Она повернулась к Евгенидису и увидела, что его глаза широко открыты, а в руке поблескивают все три ножа, разведенные веером. Действуя одной рукой, он по очереди подбросил их в воздух и поймал за лезвия, а затем протянул царице рукоятками вперед. Она колебалась, ожидая, что он отдернет руку, но он стоял неподвижно.
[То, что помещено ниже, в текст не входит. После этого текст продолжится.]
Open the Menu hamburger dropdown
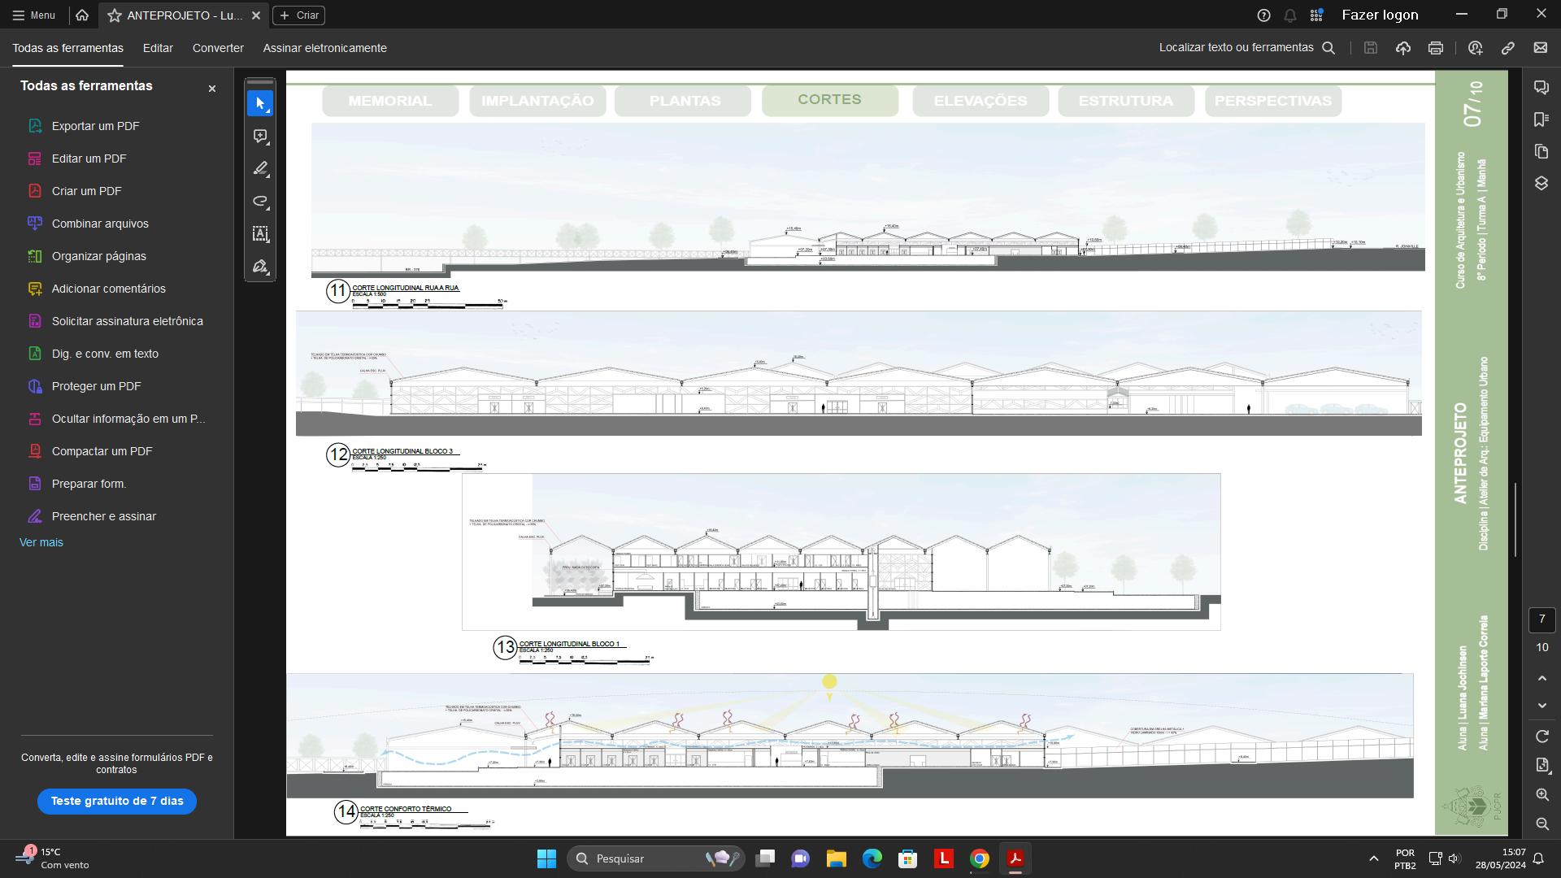This screenshot has width=1561, height=878. [34, 15]
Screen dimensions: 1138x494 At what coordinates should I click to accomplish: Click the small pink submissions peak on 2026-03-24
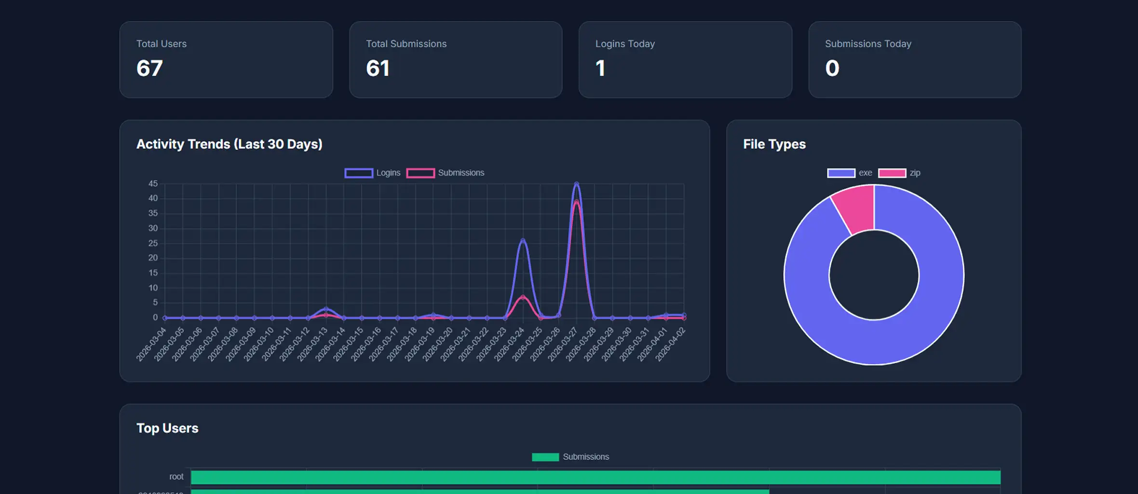(523, 297)
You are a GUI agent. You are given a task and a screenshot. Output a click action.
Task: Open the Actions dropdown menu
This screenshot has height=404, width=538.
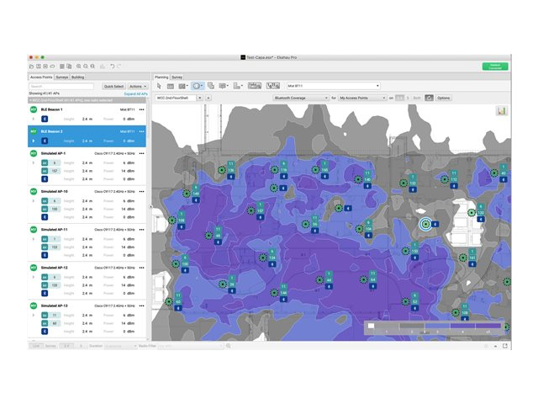138,86
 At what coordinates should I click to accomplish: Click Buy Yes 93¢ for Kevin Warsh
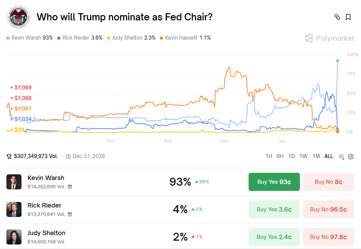pyautogui.click(x=274, y=181)
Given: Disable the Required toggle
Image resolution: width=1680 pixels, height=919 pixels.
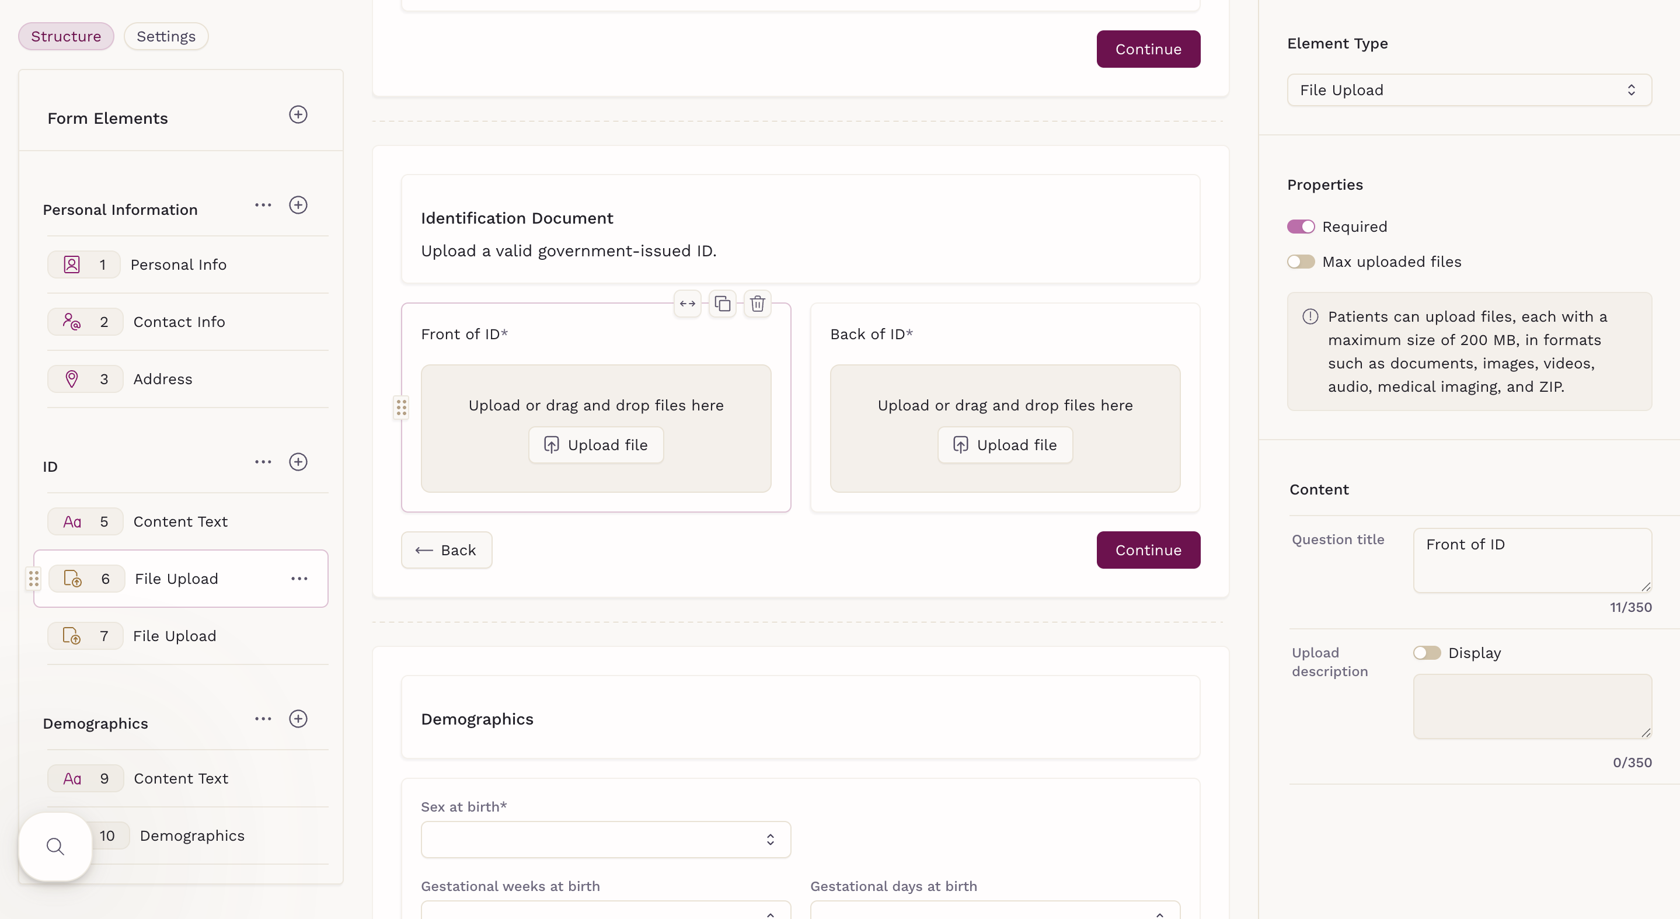Looking at the screenshot, I should click(1300, 227).
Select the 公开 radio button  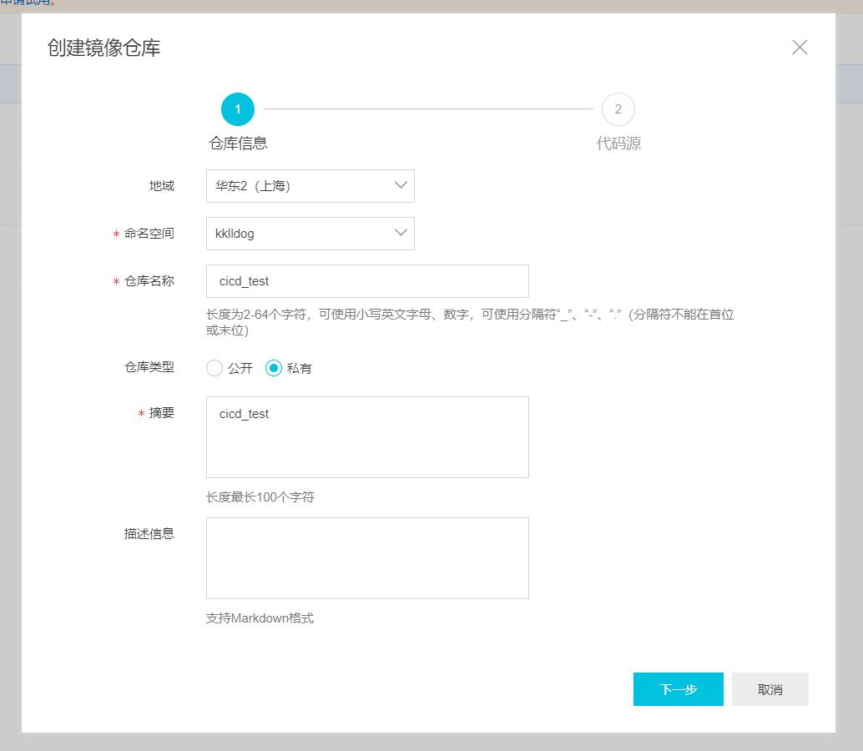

— Здесь все три, — сказал он.

Когда она взяла их, он указал место на груди чуть ниже сердца.

— Удар сюда, — сказал он, — будет наиболее эффективным, но можно бить практически в любое место. Вы сможете столкнуть меня в воду, — добавил вор. — Я не знаю, выплыву ли с одной рукой.

Аттолия молчала, ожидая ловушки. Луна скрылась за облаком, Евгенидис казался черной фигурой на фоне темной воды.

— Перед тем, как принять решение, — продолжал он, — я хочу, чтобы вы знали, что я люблю вас.

Аттолия рассмеялась. Евгенидис покраснел в темноте.

— Я всю жизнь была окружена лжецами, но никто не умеет лгать так забавно, как ты, — сказала Аттолия, улыбаясь.

— Это правда, — пожал плечами Евгенидис.

— Ты понял это внезапно? Во время наше прогулки?

— Нет, — спокойно сказал вор. — Когда я украл Дар Хамиатеса, я уже любил вас. Только не понимал. Тогда я думал, что вы исчадие ада, — признался он, склонив голову набок, — но я уже любил вас.

Он продолжал:

— Незадолго до смерти дед привел меня во дворец, чтобы я смог увидеть его своими глазами. Однажды ночью у вас был праздник, дворец был полон людей и все танцевали. Я решил спрятаться на огороде, потому что там должно было быть пусто, но как только я вошел внутрь, дверь из цветника открылась и появились вы. Я видел, как вы прошли между рядами капусты, а потом стали танцевать под апельсиновым деревом. Я сидел у вас над головой на одном из деревьев.

Аттолия посмотрела на него. Она помнила ту ночь.

— И сколько тебе было лет? — спросила царица. — Шесть?

— Чуть больше, — ответил Евгенидис, улыбаясь воспоминанию.

— Телячья любовь, — сказала царица.

— Телячья любовь обычно не выживает после ампутации, Ваше Величество.

— Я отрезала тебе руку, вместо того, чтобы вырвать сердце, — жестко сказала Аттолия. — Ты думаешь, что все еще любишь меня?